====== Data to use ======
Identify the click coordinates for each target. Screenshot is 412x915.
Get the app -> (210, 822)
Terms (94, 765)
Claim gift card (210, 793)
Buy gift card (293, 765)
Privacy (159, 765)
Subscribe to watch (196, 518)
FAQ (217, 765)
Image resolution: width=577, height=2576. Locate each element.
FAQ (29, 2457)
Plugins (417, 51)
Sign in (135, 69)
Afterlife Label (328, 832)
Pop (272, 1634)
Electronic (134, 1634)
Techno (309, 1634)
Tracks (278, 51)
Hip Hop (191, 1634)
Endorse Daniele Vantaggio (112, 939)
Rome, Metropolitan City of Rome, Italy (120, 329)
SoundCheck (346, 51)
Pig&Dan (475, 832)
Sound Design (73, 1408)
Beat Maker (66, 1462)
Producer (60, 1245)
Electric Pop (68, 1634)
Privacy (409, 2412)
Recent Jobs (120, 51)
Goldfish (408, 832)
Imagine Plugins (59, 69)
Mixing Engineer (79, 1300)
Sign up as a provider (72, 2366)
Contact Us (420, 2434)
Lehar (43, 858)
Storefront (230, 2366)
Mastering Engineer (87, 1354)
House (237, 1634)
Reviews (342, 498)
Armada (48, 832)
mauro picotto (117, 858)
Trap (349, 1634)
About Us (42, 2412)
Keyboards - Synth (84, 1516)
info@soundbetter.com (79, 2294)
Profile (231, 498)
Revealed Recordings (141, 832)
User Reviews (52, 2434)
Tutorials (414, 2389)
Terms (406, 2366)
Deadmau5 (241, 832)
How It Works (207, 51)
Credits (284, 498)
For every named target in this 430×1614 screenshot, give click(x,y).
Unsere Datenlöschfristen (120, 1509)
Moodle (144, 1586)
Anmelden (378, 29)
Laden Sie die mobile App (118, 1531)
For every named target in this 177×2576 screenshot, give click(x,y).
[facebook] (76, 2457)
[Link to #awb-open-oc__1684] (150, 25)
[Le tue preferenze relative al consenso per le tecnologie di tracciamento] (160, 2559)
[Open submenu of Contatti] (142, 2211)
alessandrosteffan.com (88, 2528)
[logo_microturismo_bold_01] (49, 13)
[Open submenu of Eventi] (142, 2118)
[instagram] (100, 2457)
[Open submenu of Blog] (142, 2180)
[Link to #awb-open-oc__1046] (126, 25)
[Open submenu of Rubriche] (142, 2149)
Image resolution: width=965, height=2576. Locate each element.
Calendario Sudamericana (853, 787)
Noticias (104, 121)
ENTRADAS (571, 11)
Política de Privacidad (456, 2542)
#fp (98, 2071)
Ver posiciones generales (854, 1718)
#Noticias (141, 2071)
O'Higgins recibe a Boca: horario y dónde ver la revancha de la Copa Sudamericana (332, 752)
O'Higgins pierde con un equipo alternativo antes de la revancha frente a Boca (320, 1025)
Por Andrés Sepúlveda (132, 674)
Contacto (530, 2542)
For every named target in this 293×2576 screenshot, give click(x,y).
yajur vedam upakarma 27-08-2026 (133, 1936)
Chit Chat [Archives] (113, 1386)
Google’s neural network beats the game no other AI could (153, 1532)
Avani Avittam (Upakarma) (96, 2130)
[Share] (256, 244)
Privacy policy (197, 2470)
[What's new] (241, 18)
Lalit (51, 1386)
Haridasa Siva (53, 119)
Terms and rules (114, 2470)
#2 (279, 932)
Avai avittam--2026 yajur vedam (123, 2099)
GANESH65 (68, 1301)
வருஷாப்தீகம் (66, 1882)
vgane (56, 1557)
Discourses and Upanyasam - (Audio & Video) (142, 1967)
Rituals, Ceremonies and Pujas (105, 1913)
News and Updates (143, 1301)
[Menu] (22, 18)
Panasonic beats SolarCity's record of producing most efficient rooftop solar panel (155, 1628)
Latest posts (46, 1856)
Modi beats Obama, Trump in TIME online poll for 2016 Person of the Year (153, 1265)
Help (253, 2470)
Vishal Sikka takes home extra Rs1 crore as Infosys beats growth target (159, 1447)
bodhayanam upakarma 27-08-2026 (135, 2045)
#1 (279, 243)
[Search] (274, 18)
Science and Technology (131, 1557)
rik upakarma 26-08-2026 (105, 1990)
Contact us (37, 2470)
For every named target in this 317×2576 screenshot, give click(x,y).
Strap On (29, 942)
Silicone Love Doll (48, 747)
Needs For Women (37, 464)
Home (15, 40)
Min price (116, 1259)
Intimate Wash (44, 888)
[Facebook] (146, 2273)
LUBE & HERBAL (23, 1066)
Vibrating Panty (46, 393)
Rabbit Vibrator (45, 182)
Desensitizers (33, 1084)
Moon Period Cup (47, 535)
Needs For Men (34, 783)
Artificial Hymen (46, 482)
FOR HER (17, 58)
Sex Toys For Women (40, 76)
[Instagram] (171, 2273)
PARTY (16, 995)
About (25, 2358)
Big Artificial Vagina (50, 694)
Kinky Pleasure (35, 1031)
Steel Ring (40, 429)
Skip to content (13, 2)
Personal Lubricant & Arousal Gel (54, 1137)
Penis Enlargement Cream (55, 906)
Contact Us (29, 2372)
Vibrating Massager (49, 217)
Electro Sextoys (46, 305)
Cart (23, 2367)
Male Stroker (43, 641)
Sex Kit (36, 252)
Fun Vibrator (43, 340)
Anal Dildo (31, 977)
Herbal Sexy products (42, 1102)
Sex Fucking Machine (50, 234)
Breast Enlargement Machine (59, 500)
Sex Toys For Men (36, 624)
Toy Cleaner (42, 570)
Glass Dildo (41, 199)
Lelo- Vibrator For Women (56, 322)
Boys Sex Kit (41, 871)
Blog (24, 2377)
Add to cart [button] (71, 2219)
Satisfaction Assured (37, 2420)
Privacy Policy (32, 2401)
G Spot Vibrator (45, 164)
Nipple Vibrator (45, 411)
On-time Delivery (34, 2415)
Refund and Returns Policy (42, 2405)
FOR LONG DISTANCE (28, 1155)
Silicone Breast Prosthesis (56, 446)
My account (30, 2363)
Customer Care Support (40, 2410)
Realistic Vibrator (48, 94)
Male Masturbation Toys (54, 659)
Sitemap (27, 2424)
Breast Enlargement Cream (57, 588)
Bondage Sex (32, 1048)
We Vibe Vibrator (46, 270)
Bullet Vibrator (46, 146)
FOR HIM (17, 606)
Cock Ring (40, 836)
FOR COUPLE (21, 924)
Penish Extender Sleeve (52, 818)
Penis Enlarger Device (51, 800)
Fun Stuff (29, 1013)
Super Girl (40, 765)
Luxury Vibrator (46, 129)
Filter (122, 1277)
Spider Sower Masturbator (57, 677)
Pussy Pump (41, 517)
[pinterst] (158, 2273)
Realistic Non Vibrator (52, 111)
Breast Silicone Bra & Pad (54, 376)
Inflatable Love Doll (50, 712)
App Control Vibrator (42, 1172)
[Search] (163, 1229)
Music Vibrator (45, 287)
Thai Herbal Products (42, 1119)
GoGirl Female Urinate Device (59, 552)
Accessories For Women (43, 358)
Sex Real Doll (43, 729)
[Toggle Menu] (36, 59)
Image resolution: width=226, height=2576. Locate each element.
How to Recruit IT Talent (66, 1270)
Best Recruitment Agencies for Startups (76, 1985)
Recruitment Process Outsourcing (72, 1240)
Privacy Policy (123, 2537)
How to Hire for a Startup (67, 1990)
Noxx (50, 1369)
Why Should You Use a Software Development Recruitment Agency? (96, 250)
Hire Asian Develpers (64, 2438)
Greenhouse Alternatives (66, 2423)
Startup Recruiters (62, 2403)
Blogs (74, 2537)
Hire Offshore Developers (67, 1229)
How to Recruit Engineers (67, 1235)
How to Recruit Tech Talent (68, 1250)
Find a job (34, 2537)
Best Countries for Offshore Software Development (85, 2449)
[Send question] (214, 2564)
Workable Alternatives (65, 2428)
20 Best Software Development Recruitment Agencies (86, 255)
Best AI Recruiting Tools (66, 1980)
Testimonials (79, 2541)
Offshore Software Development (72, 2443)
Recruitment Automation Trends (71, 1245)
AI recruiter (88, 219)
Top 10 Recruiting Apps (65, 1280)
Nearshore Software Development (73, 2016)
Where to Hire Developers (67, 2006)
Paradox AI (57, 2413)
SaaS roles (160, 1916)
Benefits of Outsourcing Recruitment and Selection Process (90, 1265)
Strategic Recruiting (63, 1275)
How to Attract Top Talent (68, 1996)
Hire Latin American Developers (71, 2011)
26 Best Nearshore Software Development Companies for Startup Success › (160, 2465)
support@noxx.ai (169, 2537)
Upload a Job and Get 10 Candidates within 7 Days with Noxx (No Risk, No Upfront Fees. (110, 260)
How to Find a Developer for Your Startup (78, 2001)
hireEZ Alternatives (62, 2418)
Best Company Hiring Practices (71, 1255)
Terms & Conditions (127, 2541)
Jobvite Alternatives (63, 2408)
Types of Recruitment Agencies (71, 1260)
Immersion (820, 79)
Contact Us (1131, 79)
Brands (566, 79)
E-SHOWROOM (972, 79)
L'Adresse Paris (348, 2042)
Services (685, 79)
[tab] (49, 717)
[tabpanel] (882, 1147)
======
Select all lines with the word "Find" from the entries above.

Problem solution —
Find a job (34, 2537)
How to Find a Developer for Your Startup (78, 2001)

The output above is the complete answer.